The candidate urged supporters to continue their efforts to amass delegates at state conventions, however, as part of a strategy to gain a voice at the Republican National Convention – and influence over the direction of the party.
“We will no longer spend resources campaigning in primaries in states that have not yet voted,” the Paul campaign said in a statement sent to reporters. “Doing so with any hope of success would take many tens of millions of dollars we simply do not have.”
Ron Paul’s “BIG DOG” ad is pretty easily my favorite ad from this election season, and I’ve been waiting for something like this to post it. My tribute to Ron Paul now devoting all his time to his shadow campaign.
Claims of assassination plot hidden in crossword puzzle ridiculed by critics in Venezuela
The Associated Press:
Government critics, and even some supporters, are ridiculing a state TV host’s allegation that a newspaper crossword puzzle may have had a hidden call for a plot to kill President Hugo Chavez’s elder brother.
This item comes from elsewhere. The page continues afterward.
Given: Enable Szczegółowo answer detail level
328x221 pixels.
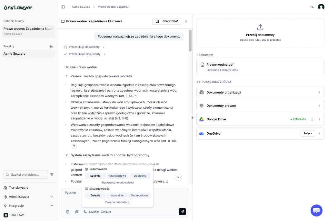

Intelligence agents questioned the author of the puzzle after state TV presenter Miguel Perez Pirela pointed out that Wednesday’s crossword contained the word “ASESINEN,” or kill, intersecting with the name of Chavez’s brother, “ADAN.” He noted they were below the word “RAFAGAS,” meaning either gusts of wind or bursts of gunfire.
I’m assuming the people who believed this are the same people who believed “NYC” in Wingdings was anti-Semitic code.